There were still licenses available after 12:03 p.m., but, according to the Associated Press, by Saturday evening more than 1,000 of the allotted 1,200 licenses had been sold.

Hunters holding wolf licenses will be allowed to hunt in three specific zones in the Upper Peninsula with each zone limited to a certain number of wolves for a total of 43 wolves allowed for the 1,200 licenses. Zone A is in the western edge of Gogebic County and has a limit of 16 wolves. Zone B encompasses portions of each of Houghton, Baraga, Ontonagon and Gogebic Counties with a limit of 19 wolves. Zone C covers an area of Mackinac and Luce Counties and has a quota of eight wolves.

"I don't know why they picked those specific areas," Freeman said. "I know in Atlantic Mine they had problems where they took domestic dogs and this area (by Menominee) had a lot of problems but you can't hunt there."

Local hunters are interested in wolf hunting for a number of reasons, including sport, but many are hoping to protect their land.

"We've seen wolves on our property," said Dave Michelson, a hunter from Hancock who was one of the first in line to get his license on Saturday. "There are farms right next to my property and they've been getting cattle."

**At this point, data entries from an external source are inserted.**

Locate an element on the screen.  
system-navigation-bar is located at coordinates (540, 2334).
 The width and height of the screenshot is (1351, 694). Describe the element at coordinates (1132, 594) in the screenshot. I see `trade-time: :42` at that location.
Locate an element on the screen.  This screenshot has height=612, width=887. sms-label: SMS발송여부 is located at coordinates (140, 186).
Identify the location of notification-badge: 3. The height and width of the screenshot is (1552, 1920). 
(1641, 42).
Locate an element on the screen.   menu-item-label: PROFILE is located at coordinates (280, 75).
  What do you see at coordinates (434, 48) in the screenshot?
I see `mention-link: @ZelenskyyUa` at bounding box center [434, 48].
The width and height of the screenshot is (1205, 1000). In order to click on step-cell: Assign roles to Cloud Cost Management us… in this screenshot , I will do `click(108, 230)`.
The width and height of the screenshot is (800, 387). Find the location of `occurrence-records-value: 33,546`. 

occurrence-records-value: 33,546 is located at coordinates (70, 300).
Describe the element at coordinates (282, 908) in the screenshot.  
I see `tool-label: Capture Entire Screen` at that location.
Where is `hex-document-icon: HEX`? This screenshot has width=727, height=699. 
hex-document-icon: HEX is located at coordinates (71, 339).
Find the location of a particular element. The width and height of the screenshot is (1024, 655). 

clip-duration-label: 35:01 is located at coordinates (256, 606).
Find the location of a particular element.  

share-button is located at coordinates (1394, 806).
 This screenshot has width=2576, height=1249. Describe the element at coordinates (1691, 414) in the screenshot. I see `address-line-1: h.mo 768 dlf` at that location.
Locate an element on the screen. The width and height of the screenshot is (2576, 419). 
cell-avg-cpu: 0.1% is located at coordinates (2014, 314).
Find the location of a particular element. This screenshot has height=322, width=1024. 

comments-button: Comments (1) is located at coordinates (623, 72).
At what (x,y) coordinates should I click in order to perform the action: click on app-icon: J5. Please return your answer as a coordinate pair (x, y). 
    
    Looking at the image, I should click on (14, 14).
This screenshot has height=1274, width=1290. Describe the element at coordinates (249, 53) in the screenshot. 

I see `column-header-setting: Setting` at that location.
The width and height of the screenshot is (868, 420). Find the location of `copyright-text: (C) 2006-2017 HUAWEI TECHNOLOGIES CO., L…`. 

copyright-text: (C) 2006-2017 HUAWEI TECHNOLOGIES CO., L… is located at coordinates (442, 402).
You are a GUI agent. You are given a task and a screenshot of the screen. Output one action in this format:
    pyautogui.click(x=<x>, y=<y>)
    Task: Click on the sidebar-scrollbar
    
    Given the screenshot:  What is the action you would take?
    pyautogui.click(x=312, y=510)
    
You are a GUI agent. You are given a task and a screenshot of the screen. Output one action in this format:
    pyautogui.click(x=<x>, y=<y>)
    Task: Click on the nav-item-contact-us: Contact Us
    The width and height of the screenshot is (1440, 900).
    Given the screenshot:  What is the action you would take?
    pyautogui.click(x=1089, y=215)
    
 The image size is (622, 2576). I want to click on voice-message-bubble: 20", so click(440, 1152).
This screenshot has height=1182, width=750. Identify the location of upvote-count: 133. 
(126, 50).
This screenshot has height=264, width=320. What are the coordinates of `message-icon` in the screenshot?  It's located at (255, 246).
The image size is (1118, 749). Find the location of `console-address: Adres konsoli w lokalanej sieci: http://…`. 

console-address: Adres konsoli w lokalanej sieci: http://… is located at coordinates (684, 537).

The wolf hunting season begins November 15 and ends December 31 or when the quota for each zone is fulfilled. Each license is limited to one wolf and any wolf killed must be phoned in to the DNR that day.

"They have a certain number they're taking out of each unit," Freeman said. "When they fill those quotas the hunt stops and it's the hunter's responsibility to call in or check on-line everyday for how many have been taken."